With any trauma to the knee you should be on the lookout for serious signs of injury. If you notice any swelling, a misshapen knee, pain, or bruising then you will want to seek medical treatment. If you are not able to bend or move your knee due to pain you may face a serious problem. A dislocated knee must be diagnosed by your doctor and can usually be done through a visual exam. It is possible that they may use an X-Ray or MRI to view the extent of the damage. If you’re thinking about waiting and letting it heal on its own, don’t! Depending on the extent of your injury, a knee dislocation could cut off circulation in a major artery which is very time sensitive. If this goes unchecked, it could lead to amputation of your lower leg! Recovery can be a long, arduous journey, however, you will certainly lengthen the time it takes to heal if you wait to seek a medical opinion. No one likes going to the doctor but the risk far outweighs the long, uncomfortable wait.
Do’s and Don’ts for Treating a Dislocated Knee
Do See a Doctor!
Due to the severity of this injury you will need to see your physician. If the damage to your knee is not too terrible then your doctor will be able to pop the knee back in place. If there are torn ligaments or tendons you will need surgery.
Whether your injury requires surgery or not, you will not want to put any added pressure or weight on your knee. Not only would this be painful but can add a significant amount of time to your knee dislocation recovery.
If you do not need surgery you will need to wear a splint and use crutches for a few weeks to give yourself time to heal.
If your injury requires surgery you will need to follow this step before and after the operation.
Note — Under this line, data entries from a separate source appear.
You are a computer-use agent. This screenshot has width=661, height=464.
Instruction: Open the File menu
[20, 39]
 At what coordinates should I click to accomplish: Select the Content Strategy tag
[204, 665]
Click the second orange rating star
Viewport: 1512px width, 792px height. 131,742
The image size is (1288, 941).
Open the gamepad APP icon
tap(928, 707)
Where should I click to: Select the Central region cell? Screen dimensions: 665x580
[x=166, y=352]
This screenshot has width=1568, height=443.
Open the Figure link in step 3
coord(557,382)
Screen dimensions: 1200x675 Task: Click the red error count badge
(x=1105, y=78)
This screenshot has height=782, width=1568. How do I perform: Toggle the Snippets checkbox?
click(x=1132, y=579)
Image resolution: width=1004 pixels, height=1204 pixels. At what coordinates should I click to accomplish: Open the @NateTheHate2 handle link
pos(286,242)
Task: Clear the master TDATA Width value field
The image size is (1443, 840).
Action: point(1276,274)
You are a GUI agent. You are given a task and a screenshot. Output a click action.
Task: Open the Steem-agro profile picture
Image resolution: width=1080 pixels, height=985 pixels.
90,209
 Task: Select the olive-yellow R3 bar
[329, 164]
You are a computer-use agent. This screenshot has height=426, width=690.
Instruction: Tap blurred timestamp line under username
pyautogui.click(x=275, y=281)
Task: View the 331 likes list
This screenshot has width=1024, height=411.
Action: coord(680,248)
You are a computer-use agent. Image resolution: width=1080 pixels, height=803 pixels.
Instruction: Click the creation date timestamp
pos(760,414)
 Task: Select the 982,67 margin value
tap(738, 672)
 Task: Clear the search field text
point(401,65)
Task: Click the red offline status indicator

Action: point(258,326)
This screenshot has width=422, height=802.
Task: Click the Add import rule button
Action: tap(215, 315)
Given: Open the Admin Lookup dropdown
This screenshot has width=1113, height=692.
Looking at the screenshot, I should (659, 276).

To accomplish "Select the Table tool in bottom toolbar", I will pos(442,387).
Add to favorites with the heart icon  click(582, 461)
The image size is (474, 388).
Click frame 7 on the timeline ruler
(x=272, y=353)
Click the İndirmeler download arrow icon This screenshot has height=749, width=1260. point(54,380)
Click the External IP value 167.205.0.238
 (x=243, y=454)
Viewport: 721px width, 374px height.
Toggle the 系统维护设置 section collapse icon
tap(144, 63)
It can be some time before the doctor is ready to operate so be patient and follow the next two steps.
Do Use Ibuprofen and Ice
To reduce pain and swelling take Ibuprofen and ice your knee as often as possible. Be sure to remember to take the least amount of Ibuprofen as possible for the pain management. Too much can lead to bad side effects and do more harm than good for your over-all well-being. Although the pain of a knee dislocation recovery can be immense, it does not do well to damage the rest of your body with any over-use of pain medication.
Do Elevate It
Elevating can ease the strain on your injury while also reduce the swelling. Remember that any swelling can lead to unnecessary discomfort. Before your doctor can operate they will need to wait for the swelling to go down around your knee. Elevating whenever possible can lead to a speedier dislocated knee recovery.
Once your brace is off your doctor will recommend physical therapy to guarantee you recover to the fullest. Note that if you had surgery it will take much longer to reach this step. The time you spend in rehab for your knee can take up to a year so be patient and make sure that you’re doing the recommended exercises to the best of your ability. After a knee dislocation, you may never recover full mobility of the affected knee, however, this step is key to getting the healthiest knee possible. Below are some helpful exercises for healing:
After Your Knee Dislocation Recovery
After any kind of joint dislocation, the chances of it happening again are much higher. To make certain you don’t create future complications allow yourself the full time needed to recover and follow all advice given by your doctor. After your doctor and physical therapist have determined that your injury has been healed make sure to use caution in all physical activities. If you feel any pain or discomfort consult your physician. Continue the recommended exercises to guarantee that your knee joint is stable and ready for action. Also, although it has not been proven, some studies show that the supplement Glucosamine can have a good benefit for the range of motion after dislocated knee recovery. Be sure to talk to your doctor regarding any extra steps you can take to make sure this doesn’t happen again.
Time Needed to Heal
Although the road to recovery will be long and painful don’t give up! The full recovery time for this injury can take up to a year or more so perseverance will determine how well you recover. If you skip a step or neglect your rehabilitation, then you will regret it in the long run. So be sure to keep not only your chin up, but your knee too. Don’t forget the ice!